Friday, April 20, 2018

Clash By Night

Clash By Night (Fritz Lang, 1952) Interesting. Fritz Lang directing Barbara Stanwyck, Paul Douglas, Robert Ryan and Marilyn Monroe in an adaptation of a play by Clifford Odets (produced on stage by Billy Rose!). Talk about clashes. The events take place in a fishing town and director Lang gets a lot of mileage with various shots of Nature—seals, gulls and a violently crashing surf—drawing parallels between the various top-feeders trying to take advantage of the spoils of the fishing fleet's daily labors. They're scavengers of opportunities and Lang keeps the beasts, both on land and sea, in the same universe, making a far more direct and poetic pictorial comment on the squalid life in town than any amount of purple prose Odets can provide.

Oh. And watch out for the nets. They come in all shapes and sizes and the guys casting them have teeth, too. You just don't see them immediately.
Mae Doyle (Stanwyck) comes back to Monterey, after years on the road, to move back into the family house with her brother (Keith Andes). "Home is where you come when you run out of other places," she snarls. But her purpose is not to settle down so much as to lick wounds. Her search for a better, easier life than working in a cannery (like Monroe's Peggy) or marrying a fisherman and raising kids has proven a bitter disappointment. She slinks back into town ("Home is where you go when you run out of places") and word gets 'round that Joe's sister's back, which attracts the attention of Jerry D'Amato (Douglas), a bachelor-fisherman living with his widowed father (Silvio Minciotti) and sleazy Uncle Vince (J. Carroll Naish). Mae and Jerry start seeing each other, but she rejects any advances he makes, telling him he doesn't even know her, "what kind of animal I am.  Do I have fangs?  Do I purr?"  
He takes her to meet his friend Earl (Robert Ryan), whom Jerry describes as "in the movie business;" He runs the projector at the local bijou. Earl's one piece of work. A sour drinker, married to a vaudeville dancer, he'll tell you all about what's wrong with women to your date. "Take any six of them. Throw them up in the air. The one who sticks to the ceiling, I like."* Mae is repulsed, but Jerry is still loyal to Earl, even though he'll talk bad about his friend behind his back.  "Jerry's the salt of the Earth—but he's not the right seasoning for you." (Ugh. Odets) Again, Mae's reaction to Earl is to be repulsed, which sends her right into the arms of Jerry, and any previous objections she had to marrying him are suddenly forgotten. Before long, they're hitched and have a daughter, which is upsetting to Jerry's opportunistic Uncle Vince, who will never put up with anything that interrupts his mooching lifestyle. Jerry ends up throwing him out.
But, Mae is still restless, and complications ensue that tie back to life in the animal kingdom, and the charm of aggressive males.  Because the movie then starts to take place solely at night, there are those that will call this a "film noir," the genre most commonly associated with gangsters, surly private eyes, never-spoken-of family secrets, and the evil impulses of men. Got the last one right, as the worst of people gets the better of others. But, the film noir genre is less prominent than the soap opera one, and it doesn't help that the material is sometimes eye-rollingly colorful. Still, the cast is uniformly excellent, and Lang's hand is sure, and makes puts everything in the proper perspective.

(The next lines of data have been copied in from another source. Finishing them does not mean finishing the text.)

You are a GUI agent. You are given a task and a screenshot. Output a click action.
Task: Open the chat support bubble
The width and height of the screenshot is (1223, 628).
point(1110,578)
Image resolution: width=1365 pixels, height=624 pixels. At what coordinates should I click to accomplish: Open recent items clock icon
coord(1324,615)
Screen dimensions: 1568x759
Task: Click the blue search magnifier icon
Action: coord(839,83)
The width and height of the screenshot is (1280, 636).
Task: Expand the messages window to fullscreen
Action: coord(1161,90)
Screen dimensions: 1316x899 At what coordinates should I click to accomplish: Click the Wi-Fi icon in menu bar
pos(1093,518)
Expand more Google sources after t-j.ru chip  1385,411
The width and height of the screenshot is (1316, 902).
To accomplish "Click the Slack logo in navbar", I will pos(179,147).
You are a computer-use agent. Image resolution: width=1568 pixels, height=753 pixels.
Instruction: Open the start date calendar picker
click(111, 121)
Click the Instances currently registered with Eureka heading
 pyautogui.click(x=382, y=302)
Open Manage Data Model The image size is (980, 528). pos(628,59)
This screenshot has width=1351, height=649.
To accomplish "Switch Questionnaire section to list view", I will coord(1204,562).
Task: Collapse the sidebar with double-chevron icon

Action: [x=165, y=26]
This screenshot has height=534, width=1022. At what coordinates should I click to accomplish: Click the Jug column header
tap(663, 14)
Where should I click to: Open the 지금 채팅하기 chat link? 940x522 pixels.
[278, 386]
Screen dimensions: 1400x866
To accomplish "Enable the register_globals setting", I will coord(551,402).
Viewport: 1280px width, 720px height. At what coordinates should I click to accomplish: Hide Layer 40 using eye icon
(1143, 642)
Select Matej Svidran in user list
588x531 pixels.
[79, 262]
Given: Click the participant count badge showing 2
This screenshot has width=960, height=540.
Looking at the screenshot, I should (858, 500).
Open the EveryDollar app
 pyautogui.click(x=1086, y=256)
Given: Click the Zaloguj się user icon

* This is one of the problems I have with Odets as a writer: that sentiment must mean something—at least to Odets—but it makes no sense to the rest of humanity, which is supposed to be his audience. I suppose it means that Earl doesn't like any woman; there's a better way to say it, I'm sure. But then I don't like Odets much—take any six of his works. Throw them up in the air. The one that sticks to reality, I like.